As Freyd says in her book, Betrayal Trauma, “[W]hen the goal of therapy is reintegration into society, the assumption is that it is the individual who must adapt, and the society that is healthy” (Freyd 171). Freyd points to the ways that the therapeutic environment can even collude with normative power structures outside the therapy office to reinforce oppression and victimization when therapists ignore, downplay, or reinforce racism, sexism, homophobia, transphobia, etc., within their offices.

Freyd encourages readers to remain skeptical of therapeutic practices whose central goal is to have the patient integrate their parts without addressing systemic forms of oppression outside the therapy office.

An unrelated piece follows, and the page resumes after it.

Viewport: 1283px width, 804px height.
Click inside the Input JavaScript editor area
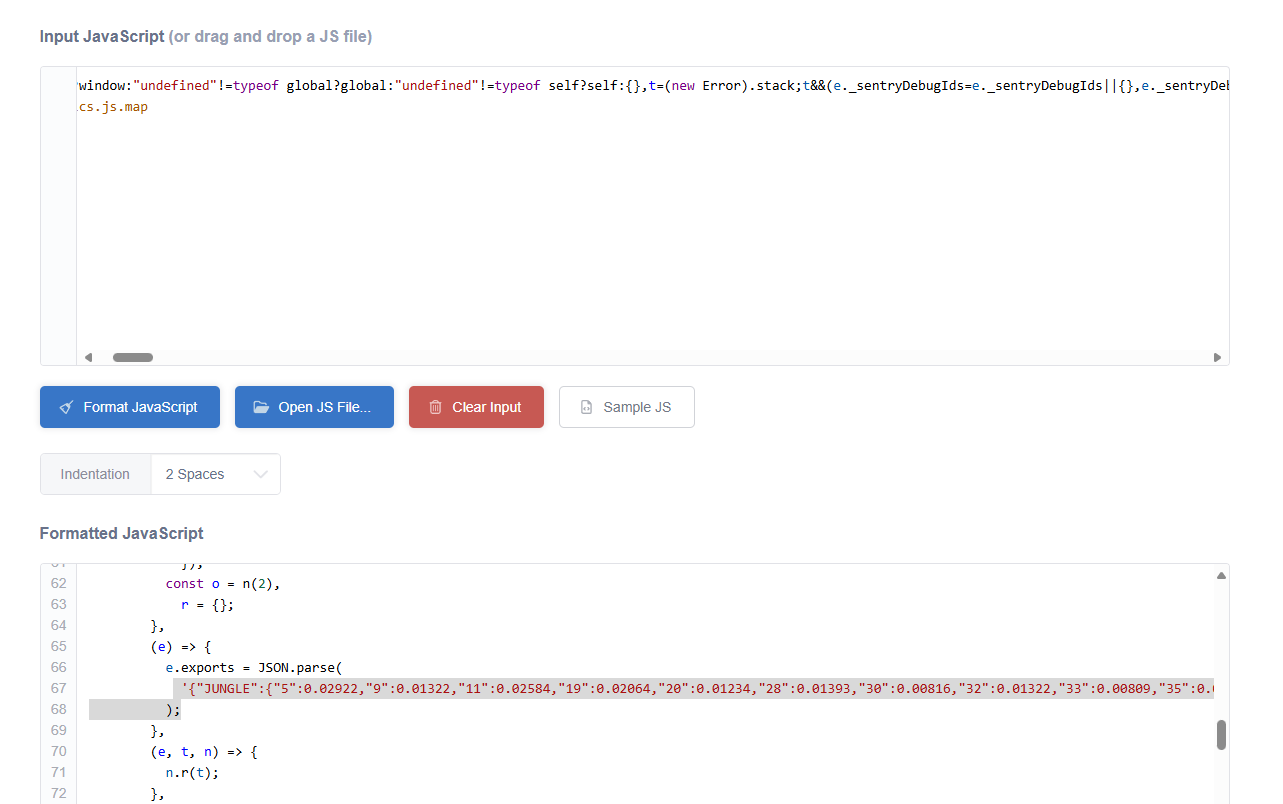point(650,230)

Freyd states that dissociation becomes the minimal survival strategy for marginalized patients hoping to go on. She writes:

Unawareness, not knowing, forgetting, dissociating—being less than fully connected internally—may be adaptive if the external situation is such that awareness, knowing, remembering, and integrating would be life-threatening.

We see this happen when Miller sends her boyfriend a video of a man following her on the street. Her boyfriend asks her not to send him any more videos like this due to the emotional strain it places on him. Miller's boyfriend is here colluding with his own unawareness and desire to not-know about these daily forms of intimidation women face.

 

Dissociation is not only a survival strategy for victims: Those with privilege in our society are also invested in their unawareness to escape painful realities, even realities that aren't life-threatening.

Miller's memoir stands as a refusal to not-know, a refusal of dissociation in the face of institutional oppression. Thankfully, Miller has supportive family, friends, and past relationships to help her deal with the violent invasion she experienced from Turner.

 

Those of us without such positive relational models will find a roadmap of sorts to feel with Miller what safety feels like. She describes the folds of necks and fingers and how they intertwine without becoming tangled with such a delicate warmth that, for a moment, this reader got the chance to experience secure attachment.

 

Her ability to capture what safe touch and relating feels like can help readers who haven't had those same experiences figure out what kinds of touch they're after. Miller gave me permission to access my split-off parts that are hot to the touch—rage, anger, terror, yes, but also desire for closeness, warmth, and safety—because she's so fully willing to experience those parts of herself without shame.

 

Know My Name: A Memoir is a must-read for anyone brave enough to refuse not-knowing.